------ Records shown

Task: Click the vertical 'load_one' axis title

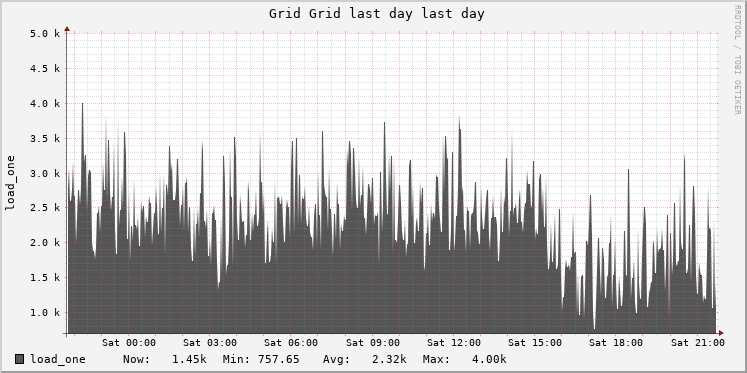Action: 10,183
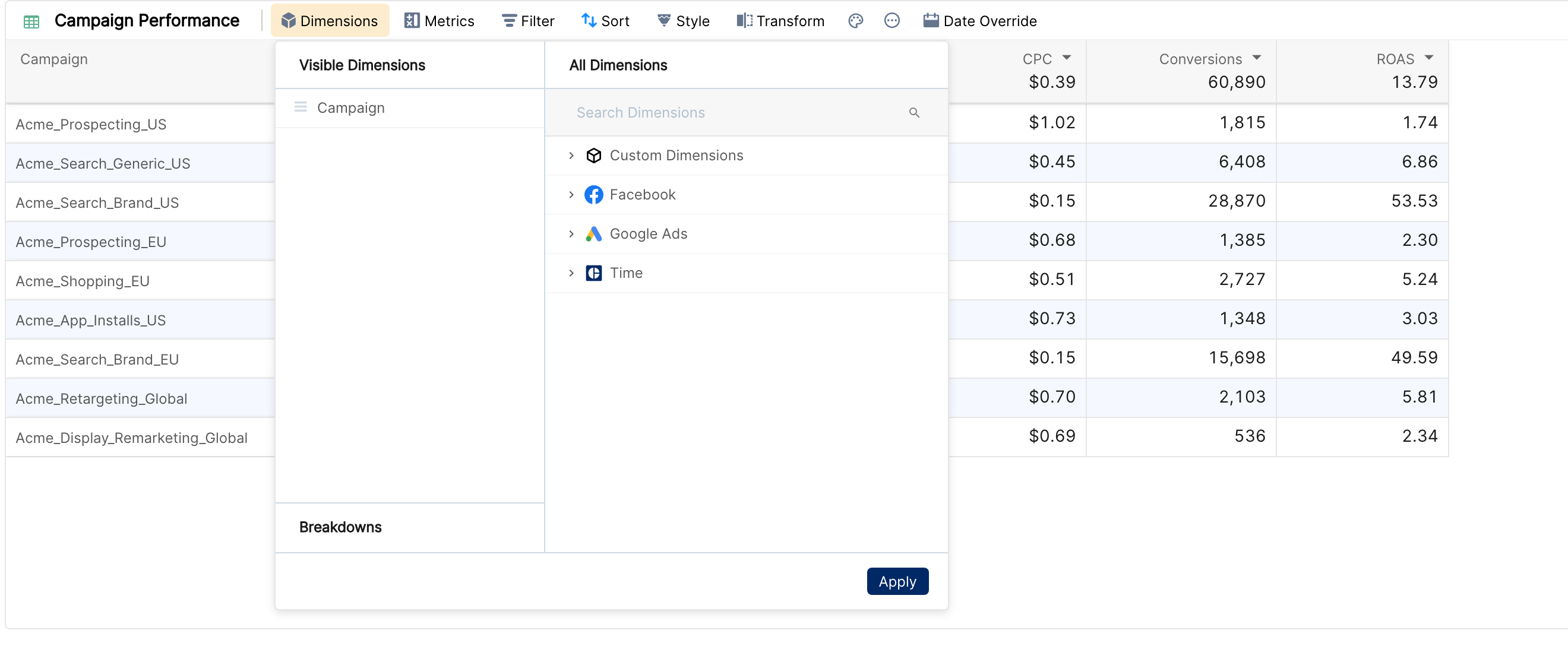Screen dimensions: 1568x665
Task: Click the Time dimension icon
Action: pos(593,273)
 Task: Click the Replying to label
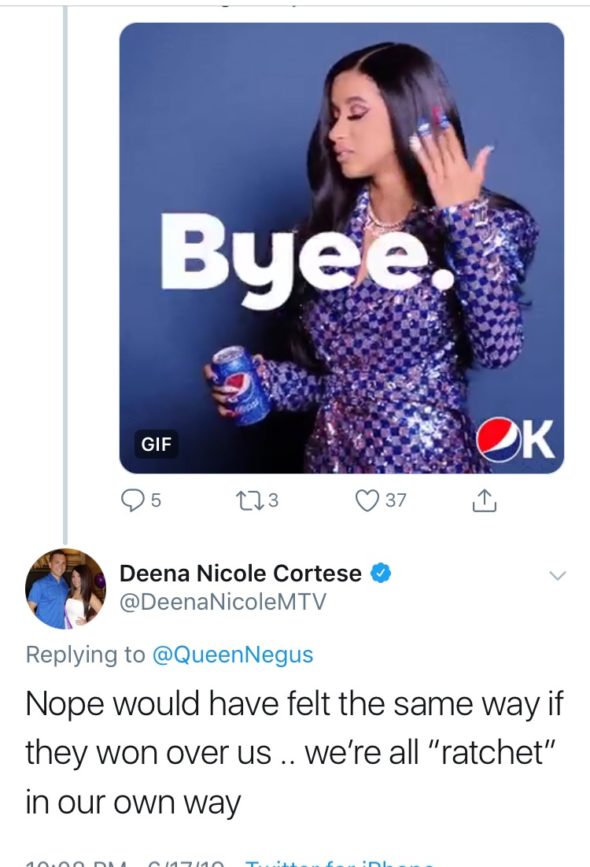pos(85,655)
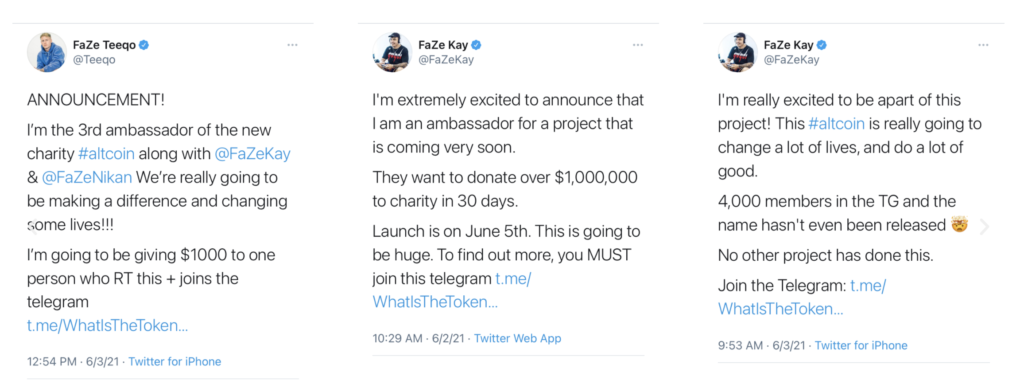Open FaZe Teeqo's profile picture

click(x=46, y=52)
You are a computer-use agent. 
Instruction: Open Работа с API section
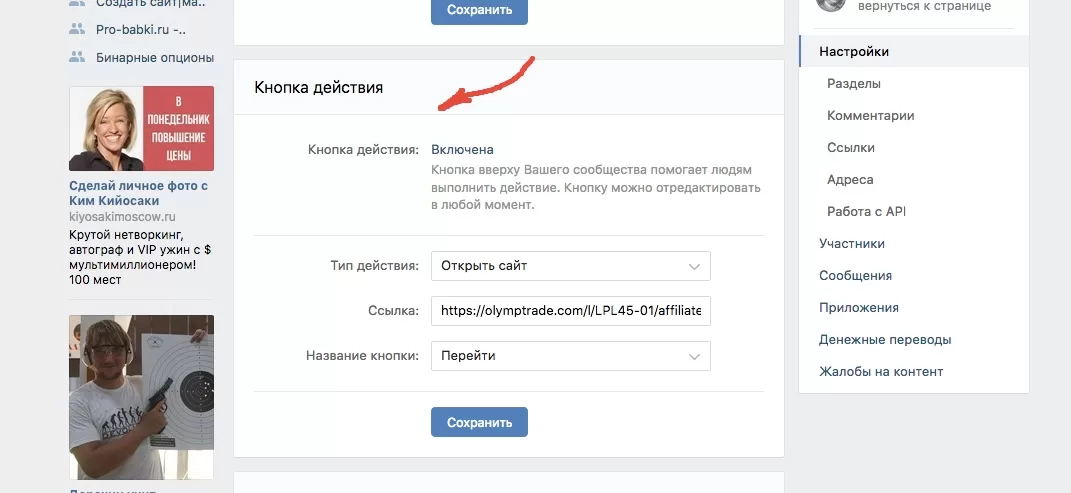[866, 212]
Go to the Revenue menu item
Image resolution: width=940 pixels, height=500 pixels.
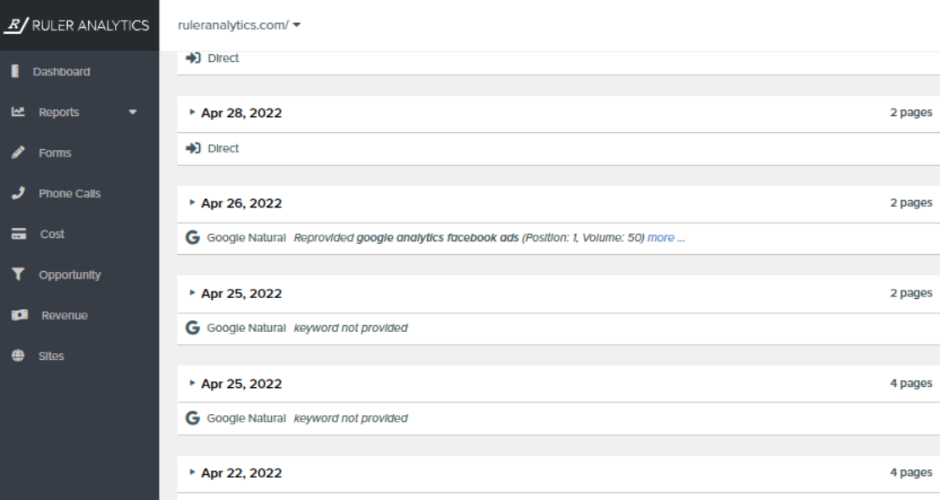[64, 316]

------------

**Activity**
Retype only the lines from the line with "Go to the Revenue menu item" through the last line of the data. Keep both ends and skip the pictures.

**Response area**
Go to the Revenue menu item
Image resolution: width=940 pixels, height=500 pixels.
[64, 316]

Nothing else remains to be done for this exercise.